L'autre mauvaise surprise concerne le calendrier. Si le buzz est immédiat, l'argent, lui, prend son temps. Selon la Sacem, dont 40% des montants collectés proviennent désormais du numérique, les revenus générés par cette explosion d'écoutes en décembre 2024 ne seront versés que dans six mois, voire un an. De plus, une grande partie de ces nouvelles écoutes provient d'utilisateurs de comptes gratuits (freemium), qui rémunèrent beaucoup moins les artistes que les abonnements payants.

C'est ici qu'il est crucial de saisir la différence entre la licence de synchronisation et les royalties de streaming. Le véritable chèque perçu par les héritiers est celui signé par Intermarché pour avoir le droit d'utiliser la musique dans la publicité (la synchronisation). C'est un montant forfaitaire, négocié en amont et payé immédiatement. Les royalties issues des streams, elles, ne sont qu'un bonus à retardement, souvent dérisoire par rapport au contrat initial.

Transmission : le véritable butin des héritiers

Si l'opération n'est pas le jackpot financier du siècle via le streaming, elle reste une victoire éclatante sur un autre plan. Pour le clan François, l'objectif prioritaire n'est pas la rentabilité immédiate d'un titre, mais bien la stratégie de transmission de l'héritage musical de Claude François Jr. envers les nouvelles générations.

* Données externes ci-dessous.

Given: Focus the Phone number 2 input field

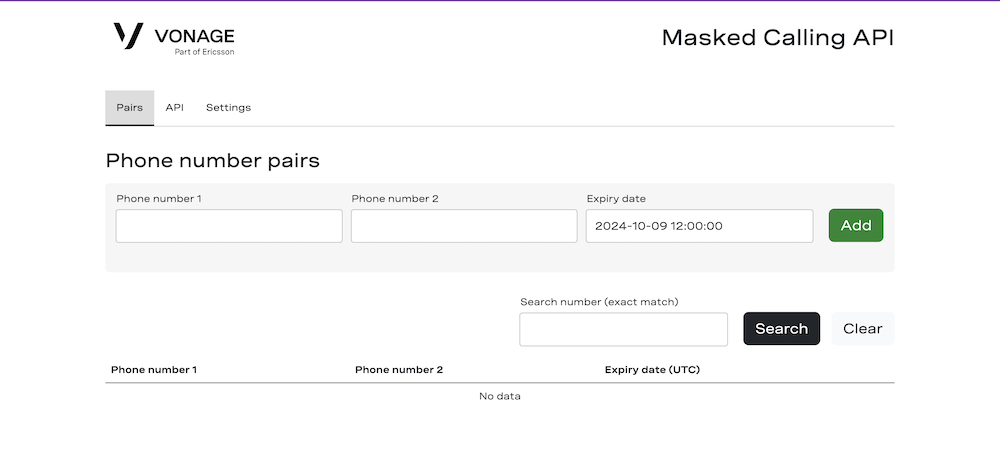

Voir une chanson de 1974, adaptée à l'origine du titre Daydreamer de David Cassidy, entrer dans les playlists des adolescents aux États-Unis, au Royaume-Uni ou en Allemagne a une valeur inestimable. Cette mise en lumière internationale redonne une actualité brûlante au répertoire de « Cloclo », augmentant sa valeur patrimoniale globale. C'est ce regain de notoriété qui permettra, demain, de négocier de nouvelles licences pour des films ou des séries, qui sont, elles, les véritables sources de revenus conséquentes de l'industrie musicale moderne.